Adjusted R square: it was calculated as 0.966095. It is the coefficient of determination adjusted to degrees of freedom. It implies that 96.61% of all changes in GDP the number of registered are accounted for by the number of registered cars.
p-value: A researcher will often "reject the null hypothesis" when the p-value turns out to be less than a certain significance level, often 0.05 (Stigler 2008).
p-value for intercept was calculated as 0.000042336. It is significant at 0.05 significant level. p-value for GDP= 3.97E-08 is also significant at 0.05.
Multiple regression analysis
The multiple regressions that were conducted were based on the number of car crash (dependent variable) and Year & GDP (independent variables).
Multiple R for multiple regression analysis was 0.738342.
This indicated that there was a strong positive relationship between the exogenous variables (Year & GDP), and the number of car crash.
R square calculated was equal to 0.545149
According to the results of the multiple regressions, 54.5149% of all changes in number of car crashes can be explained by the GDP of South Korea for the years between 2000-2010.
Adjusted R square equated 0.431436
If all other factors are held constant, 43.1436% of the changes in number of car crashes over the years are explained by the GDP when adjusted for degrees of freedom.
t-statistic for year= 0.868502
The null hypothesis was rejected. The model was not significant in this case.

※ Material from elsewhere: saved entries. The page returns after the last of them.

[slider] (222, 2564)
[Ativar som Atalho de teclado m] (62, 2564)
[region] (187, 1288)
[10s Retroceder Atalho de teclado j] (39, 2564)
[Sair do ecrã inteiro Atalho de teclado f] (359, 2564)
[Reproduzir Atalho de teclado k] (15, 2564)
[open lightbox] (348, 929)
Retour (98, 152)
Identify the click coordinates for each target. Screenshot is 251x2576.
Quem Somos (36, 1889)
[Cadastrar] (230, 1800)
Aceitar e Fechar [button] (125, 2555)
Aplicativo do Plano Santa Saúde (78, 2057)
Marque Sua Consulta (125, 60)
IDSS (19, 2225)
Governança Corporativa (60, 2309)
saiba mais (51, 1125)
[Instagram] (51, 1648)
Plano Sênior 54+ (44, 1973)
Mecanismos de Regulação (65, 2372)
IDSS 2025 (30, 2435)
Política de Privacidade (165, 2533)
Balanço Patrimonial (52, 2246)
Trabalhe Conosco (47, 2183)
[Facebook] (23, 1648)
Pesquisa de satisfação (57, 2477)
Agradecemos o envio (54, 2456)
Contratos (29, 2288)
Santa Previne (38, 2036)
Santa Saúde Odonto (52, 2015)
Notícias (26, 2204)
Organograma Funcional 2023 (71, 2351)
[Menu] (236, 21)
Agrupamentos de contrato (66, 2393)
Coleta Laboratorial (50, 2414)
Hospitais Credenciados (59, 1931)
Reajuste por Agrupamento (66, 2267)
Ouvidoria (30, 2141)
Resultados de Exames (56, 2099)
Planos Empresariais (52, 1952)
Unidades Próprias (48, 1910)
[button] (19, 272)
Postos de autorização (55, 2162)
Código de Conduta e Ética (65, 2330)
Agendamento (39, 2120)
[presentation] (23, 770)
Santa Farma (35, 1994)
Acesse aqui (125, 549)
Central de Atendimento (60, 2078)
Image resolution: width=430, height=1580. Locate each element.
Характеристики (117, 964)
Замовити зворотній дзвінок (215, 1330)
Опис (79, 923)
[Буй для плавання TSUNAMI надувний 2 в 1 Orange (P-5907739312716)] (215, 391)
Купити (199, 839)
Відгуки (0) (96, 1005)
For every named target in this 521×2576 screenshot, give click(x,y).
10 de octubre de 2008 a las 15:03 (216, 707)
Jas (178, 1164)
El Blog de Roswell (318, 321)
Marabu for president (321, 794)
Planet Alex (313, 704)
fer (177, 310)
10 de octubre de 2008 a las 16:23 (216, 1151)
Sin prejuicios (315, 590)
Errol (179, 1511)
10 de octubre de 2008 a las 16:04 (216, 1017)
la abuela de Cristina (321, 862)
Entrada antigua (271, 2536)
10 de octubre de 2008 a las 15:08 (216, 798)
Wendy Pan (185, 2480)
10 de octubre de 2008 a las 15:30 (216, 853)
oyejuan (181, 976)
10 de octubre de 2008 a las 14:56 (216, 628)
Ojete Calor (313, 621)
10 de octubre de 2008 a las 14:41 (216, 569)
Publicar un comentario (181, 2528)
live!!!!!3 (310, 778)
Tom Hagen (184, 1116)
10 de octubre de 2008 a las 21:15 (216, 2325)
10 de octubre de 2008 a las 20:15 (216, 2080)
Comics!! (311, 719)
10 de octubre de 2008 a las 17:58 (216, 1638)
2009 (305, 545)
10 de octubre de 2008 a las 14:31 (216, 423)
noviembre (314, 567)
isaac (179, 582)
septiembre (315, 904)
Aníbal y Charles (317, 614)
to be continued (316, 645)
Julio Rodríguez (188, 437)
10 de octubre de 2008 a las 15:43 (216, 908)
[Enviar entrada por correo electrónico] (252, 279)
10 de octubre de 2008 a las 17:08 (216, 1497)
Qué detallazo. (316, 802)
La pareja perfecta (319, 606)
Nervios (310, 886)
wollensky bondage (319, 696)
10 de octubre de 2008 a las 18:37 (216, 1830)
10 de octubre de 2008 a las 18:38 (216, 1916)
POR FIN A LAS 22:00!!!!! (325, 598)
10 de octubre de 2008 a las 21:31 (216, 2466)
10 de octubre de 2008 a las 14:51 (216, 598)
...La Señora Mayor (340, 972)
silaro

t-statistic for GDP= -1.19926
The tested hypothesis revealed that the null hypothesis rejected. The income of individuals was not significant in the model.
p-value intercept=0.416096, p-value for year =0.410416 and p-value for GDP=0.264738
The p-value was used to test the level of significance in the multiple regression model. The model was significant because all the three p-values calculated were lower than 0.05.
In summation, the results of the analysis revealed that indeed there is a relationship between the income of the individuals and the number of car crash incidents in the nation. Results of the simple regression analysis provided evidence that there is a strong positive relationship between the GDP of the nation and the number of car crash incidents recorded in the country. The number of car crash incidents depends on the number of registered cars. The multiple regression results however showed that the relationship between GDP and number of registered cars, number of car crash and the years.